We are always looking for the next great Jewish idea. Funders are looking for innovation and originality.  Federation is often the last thing on this list.  

This is unfortunate, because our Jewish communal network is the envy of every ethnic community in America. We ignore what we have: a network than can restore and revitalize communities, rescue populations in danger, absorb immigrants, and educate people returning to their Jewish roots!

If this is true, we need to ask ourselves, why have so many ‘checked out’? I’d like to share two stories that frame the challenge.

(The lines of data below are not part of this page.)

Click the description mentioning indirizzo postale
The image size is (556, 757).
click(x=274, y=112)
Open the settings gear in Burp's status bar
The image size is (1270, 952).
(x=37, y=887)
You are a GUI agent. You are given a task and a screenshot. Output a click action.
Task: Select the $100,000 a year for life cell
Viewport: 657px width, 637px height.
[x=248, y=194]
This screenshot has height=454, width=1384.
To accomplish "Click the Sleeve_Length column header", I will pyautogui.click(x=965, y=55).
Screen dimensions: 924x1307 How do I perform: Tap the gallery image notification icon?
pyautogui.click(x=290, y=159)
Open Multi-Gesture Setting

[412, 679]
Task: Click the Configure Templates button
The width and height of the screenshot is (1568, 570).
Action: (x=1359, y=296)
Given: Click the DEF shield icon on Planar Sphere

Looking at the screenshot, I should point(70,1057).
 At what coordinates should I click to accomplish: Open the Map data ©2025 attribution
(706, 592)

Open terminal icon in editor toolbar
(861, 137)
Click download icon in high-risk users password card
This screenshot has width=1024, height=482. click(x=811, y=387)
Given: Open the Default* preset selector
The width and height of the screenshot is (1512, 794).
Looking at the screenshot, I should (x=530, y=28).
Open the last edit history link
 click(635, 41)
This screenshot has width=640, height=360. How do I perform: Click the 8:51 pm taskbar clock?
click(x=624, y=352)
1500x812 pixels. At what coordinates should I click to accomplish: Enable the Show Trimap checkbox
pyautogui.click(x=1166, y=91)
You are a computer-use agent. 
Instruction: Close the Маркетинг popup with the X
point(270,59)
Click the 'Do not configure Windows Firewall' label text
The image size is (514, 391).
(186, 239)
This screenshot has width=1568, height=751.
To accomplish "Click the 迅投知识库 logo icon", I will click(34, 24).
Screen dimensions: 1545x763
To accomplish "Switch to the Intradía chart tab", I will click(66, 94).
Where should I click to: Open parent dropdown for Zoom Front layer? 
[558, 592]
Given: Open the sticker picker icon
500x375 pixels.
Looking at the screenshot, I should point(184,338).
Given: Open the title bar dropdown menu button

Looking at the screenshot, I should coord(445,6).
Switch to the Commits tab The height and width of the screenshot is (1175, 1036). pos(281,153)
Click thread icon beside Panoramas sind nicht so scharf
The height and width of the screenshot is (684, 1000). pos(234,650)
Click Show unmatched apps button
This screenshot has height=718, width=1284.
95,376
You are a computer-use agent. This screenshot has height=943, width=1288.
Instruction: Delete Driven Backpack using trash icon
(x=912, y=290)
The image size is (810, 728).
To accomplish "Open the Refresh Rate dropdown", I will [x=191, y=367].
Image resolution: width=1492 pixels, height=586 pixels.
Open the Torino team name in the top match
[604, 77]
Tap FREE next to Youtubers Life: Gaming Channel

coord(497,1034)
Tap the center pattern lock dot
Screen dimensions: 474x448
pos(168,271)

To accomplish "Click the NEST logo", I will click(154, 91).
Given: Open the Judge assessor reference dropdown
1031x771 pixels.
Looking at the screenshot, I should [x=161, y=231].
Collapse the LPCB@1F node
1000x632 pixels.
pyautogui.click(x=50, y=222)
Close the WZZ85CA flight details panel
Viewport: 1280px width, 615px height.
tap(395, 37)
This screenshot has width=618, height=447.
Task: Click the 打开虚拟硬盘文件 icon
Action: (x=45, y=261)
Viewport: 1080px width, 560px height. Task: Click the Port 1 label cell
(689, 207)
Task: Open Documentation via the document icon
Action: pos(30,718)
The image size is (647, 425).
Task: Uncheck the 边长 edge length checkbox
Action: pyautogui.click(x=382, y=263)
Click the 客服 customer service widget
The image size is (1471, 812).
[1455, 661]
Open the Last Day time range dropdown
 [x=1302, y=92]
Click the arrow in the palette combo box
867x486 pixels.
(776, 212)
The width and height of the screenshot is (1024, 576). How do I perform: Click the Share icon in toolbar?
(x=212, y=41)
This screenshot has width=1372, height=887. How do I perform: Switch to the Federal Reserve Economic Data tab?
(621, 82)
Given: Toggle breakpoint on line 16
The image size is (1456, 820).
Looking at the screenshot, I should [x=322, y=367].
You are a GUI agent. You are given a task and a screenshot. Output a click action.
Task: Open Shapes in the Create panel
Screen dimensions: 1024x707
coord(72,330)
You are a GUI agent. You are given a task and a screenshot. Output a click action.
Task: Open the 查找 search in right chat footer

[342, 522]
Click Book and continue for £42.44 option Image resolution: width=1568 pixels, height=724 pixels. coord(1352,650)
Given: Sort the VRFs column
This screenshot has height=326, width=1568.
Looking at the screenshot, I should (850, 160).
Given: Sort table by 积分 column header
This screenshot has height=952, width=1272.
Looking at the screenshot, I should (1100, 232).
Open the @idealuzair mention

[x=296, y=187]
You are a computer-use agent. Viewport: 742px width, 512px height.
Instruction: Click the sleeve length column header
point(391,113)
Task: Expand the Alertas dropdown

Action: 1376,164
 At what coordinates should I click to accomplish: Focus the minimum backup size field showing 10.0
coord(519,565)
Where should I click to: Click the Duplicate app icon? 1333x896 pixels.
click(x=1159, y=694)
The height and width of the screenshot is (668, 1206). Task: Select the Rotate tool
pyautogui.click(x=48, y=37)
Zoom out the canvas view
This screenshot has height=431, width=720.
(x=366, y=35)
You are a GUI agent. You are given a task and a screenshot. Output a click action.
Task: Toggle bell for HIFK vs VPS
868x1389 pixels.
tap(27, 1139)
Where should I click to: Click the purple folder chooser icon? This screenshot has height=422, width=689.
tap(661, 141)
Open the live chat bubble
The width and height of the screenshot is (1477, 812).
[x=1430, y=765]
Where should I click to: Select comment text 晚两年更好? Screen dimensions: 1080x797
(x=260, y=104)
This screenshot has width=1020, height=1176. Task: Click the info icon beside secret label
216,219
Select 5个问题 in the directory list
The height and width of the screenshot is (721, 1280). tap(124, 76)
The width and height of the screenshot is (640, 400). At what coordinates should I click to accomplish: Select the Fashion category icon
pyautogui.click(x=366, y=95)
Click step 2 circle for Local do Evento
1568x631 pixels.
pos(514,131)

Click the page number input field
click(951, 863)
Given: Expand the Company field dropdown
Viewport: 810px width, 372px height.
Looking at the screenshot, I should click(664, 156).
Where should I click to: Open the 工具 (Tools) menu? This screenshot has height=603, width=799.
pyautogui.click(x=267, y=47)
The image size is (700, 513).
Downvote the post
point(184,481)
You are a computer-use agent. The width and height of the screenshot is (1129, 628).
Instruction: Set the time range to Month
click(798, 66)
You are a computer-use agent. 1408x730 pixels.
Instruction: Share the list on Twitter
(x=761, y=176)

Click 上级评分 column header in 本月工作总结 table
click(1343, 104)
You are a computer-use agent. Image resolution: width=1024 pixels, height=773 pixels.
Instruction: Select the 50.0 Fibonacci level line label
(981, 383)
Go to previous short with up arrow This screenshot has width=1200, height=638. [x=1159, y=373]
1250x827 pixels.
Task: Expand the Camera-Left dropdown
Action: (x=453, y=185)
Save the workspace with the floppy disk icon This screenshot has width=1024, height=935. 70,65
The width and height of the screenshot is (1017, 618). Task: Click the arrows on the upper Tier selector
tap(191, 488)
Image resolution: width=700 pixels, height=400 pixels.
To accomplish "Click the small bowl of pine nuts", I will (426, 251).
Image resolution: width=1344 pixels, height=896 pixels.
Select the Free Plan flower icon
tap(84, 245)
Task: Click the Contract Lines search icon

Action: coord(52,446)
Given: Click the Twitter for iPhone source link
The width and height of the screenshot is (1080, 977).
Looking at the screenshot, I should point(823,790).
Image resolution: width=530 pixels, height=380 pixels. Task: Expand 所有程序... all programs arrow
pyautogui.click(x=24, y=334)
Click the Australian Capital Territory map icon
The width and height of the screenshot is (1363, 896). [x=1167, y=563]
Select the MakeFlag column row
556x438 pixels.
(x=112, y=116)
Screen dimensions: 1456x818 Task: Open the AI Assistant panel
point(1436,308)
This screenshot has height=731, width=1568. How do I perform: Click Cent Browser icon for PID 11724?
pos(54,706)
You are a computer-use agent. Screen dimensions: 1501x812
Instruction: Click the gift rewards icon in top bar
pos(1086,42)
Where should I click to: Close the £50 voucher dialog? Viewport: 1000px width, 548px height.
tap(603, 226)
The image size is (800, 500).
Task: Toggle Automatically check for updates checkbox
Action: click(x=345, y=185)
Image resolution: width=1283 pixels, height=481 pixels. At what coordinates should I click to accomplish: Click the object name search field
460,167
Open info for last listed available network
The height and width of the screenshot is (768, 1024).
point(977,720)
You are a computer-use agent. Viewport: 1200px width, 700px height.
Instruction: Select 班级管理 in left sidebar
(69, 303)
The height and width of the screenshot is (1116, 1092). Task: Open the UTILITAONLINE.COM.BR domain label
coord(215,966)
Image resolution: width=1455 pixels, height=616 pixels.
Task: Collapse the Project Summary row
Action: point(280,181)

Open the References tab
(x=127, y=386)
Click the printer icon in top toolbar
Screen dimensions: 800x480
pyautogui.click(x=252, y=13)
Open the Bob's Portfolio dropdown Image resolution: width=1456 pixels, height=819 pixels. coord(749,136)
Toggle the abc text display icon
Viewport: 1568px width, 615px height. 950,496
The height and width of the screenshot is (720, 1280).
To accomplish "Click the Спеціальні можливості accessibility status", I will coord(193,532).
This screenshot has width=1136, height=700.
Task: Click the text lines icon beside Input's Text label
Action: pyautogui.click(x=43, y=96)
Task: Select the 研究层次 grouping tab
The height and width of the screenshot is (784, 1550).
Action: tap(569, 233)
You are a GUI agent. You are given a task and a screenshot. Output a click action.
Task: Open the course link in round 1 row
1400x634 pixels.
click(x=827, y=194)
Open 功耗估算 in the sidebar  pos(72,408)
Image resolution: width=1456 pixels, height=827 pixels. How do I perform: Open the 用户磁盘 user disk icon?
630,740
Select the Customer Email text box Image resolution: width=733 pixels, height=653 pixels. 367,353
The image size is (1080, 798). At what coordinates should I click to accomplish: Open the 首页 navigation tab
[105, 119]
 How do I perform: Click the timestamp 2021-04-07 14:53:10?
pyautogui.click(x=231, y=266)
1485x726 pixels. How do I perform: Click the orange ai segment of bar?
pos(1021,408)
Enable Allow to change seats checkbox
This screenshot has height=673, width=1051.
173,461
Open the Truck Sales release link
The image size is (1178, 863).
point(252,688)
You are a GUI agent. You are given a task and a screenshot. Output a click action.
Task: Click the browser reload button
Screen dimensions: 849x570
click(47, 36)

Story Number One. I had the honor of participating recently in a Jewish Federation of North America Rabbinic Cabinet Mission to Kiev and Israel.  I met Lev Shechter, a 98 year old man in Kiev.  Lev is one of more than 160,000 older Jews in the Former Soviet Union, and is supported by our Jewish Federations through our partner, the Joint Distribution Committee (JDC).  Lev has outlived most of his friends, and has never left his native Kiev. He spent his life as an electrical technician in the Soviet Union, serving in the Russian army during World War II, and retiring in the mid-1990’s.  After the break-up of the Soviet Union and as a citizen of the new country of Ukraine, he received a pension of approximately $150 dollars a month, barely enough to eat. Lev lives in a small two-bedroom apartment that has not been updated in more than fifty years. This three hundred square foot apartment with drafty windows, a bookshelf, bed, and table, is the product of an entire life of work. Yet in spite of his meager surroundings, Lev felt enormous gratitude. He is a recipient of services through Kiev’s Jewish social service agency, Chesed (kindness), a program receiving professional and financial support through the JDC. Lev receives food and medication, a weekly visit from a social worker, an aide who visits and cares for him daily, and Lev periodically attends the social hours for older adults at the local chesed, especially when the weather is warmer.  Lev shared with us that Chesed is his lifeline.  Let me rephrase this – our support of Federation programs are his lifeline. People he has never met transform his life every day.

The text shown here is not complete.